AIR-22-01 was nothing new, despite the media coverage it received. In 2004, after a review of CO poisoning crashes, the NTSB issued four safety recommendations to the FAA for action to prevent such accidents, including calling for the FAA to require CO detectors.
The FAA’s response to the 2004 recommendations was, among other things, to update Technical Standard Order (TSO) C48 for carbon monoxide detectors, conduct research into CO poisoning accidents and publish a special airworthiness bulletin with recommended (not required) actions to detect CO leaks during annual and 100-hour inspections, as we’ll as a recommendation to replace exhaust systems at 1000 hours time in service.

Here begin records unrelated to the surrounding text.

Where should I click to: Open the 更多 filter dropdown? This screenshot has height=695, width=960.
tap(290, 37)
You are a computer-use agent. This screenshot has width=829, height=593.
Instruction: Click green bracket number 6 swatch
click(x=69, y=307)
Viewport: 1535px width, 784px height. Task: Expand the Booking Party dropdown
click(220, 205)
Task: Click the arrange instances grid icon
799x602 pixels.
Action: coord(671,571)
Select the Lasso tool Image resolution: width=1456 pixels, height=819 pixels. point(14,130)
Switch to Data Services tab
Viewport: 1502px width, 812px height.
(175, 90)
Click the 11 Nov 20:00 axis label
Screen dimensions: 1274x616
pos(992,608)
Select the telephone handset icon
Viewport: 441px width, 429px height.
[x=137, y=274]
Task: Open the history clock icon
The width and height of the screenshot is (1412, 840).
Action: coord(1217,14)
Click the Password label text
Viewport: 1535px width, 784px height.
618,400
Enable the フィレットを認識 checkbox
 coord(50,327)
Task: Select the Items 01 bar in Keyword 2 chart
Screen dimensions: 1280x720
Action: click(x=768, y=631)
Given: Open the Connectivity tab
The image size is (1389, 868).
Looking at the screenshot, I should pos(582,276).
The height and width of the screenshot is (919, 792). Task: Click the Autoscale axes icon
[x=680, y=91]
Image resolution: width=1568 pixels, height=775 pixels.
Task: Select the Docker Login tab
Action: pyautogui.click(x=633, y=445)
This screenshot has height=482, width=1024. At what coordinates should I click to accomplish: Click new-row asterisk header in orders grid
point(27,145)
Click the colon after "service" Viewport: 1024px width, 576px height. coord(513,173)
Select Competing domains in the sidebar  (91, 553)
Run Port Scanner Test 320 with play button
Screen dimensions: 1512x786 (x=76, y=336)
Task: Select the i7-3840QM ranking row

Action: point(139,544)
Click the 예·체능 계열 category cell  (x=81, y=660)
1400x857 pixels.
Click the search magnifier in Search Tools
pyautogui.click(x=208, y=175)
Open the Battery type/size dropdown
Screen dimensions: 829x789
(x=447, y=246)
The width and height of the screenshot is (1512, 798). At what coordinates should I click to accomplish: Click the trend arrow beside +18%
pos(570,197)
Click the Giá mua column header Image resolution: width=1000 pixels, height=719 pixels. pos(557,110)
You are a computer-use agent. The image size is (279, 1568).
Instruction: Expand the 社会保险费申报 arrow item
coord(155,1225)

As of 2011, the NTSB officially reported that it considered the FAA’s response to its 2004 CO recommendations as “Unacceptable Action.”
In the ensuing years the NTSB has investigated accidents in which it was clear that aviation maintenance technicians had failed to follow FAA exhaust maintenance recommendations and did not detect exhaust failures during inspections made short periods of time prior to a CO poisoning crash. It also noted that exhaust systems had failed at we’ll under 1000 hours time in service. In one example, the inspection took place 15 hours of flight time prior to the crash, no pressure testing was performed (it wasn’t required) and corrosion and pinholes in the exhaust were not detected. The exhaust system had 742.9 hours time in service.
In only one of the CO poisoning crashes was a CO detector found aboard the airplane. It was a “spot” detector that turns “dark” in the presence of CO. It had no aural warning. That particular one had a service life of 90 days but had been in place for over a year.
Realistically, in my opinion, the NTSB recognized that requiring installation of panel-mount CO detectors that meet a TSO would be prohibitively expensive. It stated that those that met an industry standard such as the Society of Automotive Engineers Aerospace Standard AS412B would be effective. It emphasized that accuracy and reliability of alerting capabilities should be the priority and meet “an aviation-appropriate minimum performance standard.”
We like that the NTSB was realistic in not calling for panel-mounted, TSO’d devices as a requirement. We’re going to watch what the FAA does as it goes through its risk/benefit evaluation. We like portable CO units for their capability and cost, and wonder whether the FAA would require carrying a portable device under Part 91—after all, it requires POHs and they’re portable.
I don’t like the idea of another FAR equipment requirement, but I’ve got a portable CO detector in my airplane. It was a Christmas gift from my wife. I think she wants to keep me around.